Linux 6.5 With AMD P-State EPP Default Brings Performance & Power Efficiency Benefits For Ryzen Servers
With the new Linux 6.5 kernel stable series one of the many new features is defaulting to the AMD P-State driver with the EPP/active mode compared to the long-used default of the ACPI CPUFreq driver. As shown in various Phoronix articles this can help with the mobile/desktop performance with this new default change while this article is looking at the Ryzen server benefits too.
Linux 6.5 is defaulting to the AMD P-State EPP driver for Zen 2 and newer Ryzen systems. The system must support ACPI CPPC for the AMD P-State driver to be supported. Currently the AMD EPYC server processors continue to make use of ACPI CPUFreq by default. In any event given the increasing interest around AMD Ryzen 7000 series for budget and SOHO/SMB servers, I was curious about the performance impact of Linux 6.5 with more server workloads.
Today's article is looking at the performance of Linux 6.4 against Linux 6.5, both out-of-the-box and using the Ubuntu Mainline Kernel PPA for easy reproducibility. Out of the box means going from ACPI CPUFreq Schedutil (the scheduler utilization governor) on Linux 6.4 to now finding modern Ryzen systems with AMD P-State EPP and defaulting to the "powersave" governor. A secondary run was done on both kernel versions while setting to the "performance" governor each time in aiming for maximum performance. AMD P-State is available on prior Linux kernel versions but isn't set to be used out-of-the-box until Linux 6.5+ -- those wishing to experiment on older kernels of Linux 6.3+ can boot with the amd_pstate=active kernel option.
This round of testing was done with the ASRock Rack 1U4LW-B650/2L2T, which is a 1U Ryzen AM5 server platform that supports the Ryzen 7000 series processors and ECC memory. See my earlier Ryzen 7000 series server testing for more information on that platform and on the AMD AM5 server offerings in general.

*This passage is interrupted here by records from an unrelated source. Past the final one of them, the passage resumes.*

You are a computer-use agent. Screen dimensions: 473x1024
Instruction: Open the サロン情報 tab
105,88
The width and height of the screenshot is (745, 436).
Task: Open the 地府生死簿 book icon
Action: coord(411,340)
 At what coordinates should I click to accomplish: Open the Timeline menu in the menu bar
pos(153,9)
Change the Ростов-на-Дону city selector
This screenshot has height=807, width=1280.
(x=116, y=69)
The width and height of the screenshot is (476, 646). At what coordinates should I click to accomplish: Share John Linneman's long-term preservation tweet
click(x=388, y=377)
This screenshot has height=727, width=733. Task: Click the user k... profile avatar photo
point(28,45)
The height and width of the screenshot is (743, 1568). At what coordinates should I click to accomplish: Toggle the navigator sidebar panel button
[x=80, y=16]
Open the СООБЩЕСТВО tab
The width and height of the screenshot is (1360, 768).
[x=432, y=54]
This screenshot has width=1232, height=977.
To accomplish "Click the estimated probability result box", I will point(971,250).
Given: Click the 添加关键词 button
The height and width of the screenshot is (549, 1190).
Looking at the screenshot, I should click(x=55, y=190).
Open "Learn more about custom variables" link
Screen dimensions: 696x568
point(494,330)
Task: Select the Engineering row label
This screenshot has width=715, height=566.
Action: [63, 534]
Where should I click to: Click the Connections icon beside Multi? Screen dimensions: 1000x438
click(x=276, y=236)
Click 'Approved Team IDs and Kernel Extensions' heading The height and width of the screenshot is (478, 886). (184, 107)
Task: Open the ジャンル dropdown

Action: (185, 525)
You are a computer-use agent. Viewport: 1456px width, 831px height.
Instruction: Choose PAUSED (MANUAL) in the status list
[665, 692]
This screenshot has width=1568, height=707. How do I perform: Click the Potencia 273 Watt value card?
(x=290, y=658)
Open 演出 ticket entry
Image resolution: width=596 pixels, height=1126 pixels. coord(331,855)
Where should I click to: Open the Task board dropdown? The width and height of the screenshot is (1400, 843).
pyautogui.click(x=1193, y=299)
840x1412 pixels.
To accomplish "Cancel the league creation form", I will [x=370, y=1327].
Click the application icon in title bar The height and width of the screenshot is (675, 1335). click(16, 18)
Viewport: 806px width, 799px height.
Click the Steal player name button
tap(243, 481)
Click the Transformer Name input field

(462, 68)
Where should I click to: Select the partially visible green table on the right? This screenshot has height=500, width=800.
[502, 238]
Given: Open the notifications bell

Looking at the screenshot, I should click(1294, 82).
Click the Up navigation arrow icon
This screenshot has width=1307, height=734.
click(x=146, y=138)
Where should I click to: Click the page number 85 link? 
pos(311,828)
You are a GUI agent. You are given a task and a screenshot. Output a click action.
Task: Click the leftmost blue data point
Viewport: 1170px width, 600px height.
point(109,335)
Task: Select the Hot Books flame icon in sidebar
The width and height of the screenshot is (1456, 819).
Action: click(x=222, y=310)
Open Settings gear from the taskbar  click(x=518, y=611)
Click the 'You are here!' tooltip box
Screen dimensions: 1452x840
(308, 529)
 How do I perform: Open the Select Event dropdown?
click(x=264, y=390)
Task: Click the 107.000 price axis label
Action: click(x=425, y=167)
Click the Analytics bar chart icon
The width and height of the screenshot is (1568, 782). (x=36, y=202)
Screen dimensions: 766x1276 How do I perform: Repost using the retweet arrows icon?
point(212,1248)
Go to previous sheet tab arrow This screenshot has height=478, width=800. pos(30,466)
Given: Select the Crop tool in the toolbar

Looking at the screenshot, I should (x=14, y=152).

No other changes were made to the server during testing besides swapping out the Linux kernel in use and then the secondary runs with the performance governor. The CPU clock frequency differences in the automated system table amount to just sysfs reporting differences between the CPU frequency scaling drivers of showing base versus boost frequencies via the same sysfs interfaces - the Ryzen 9 7900 was obviously running at stock frequencies throughout all of the testing.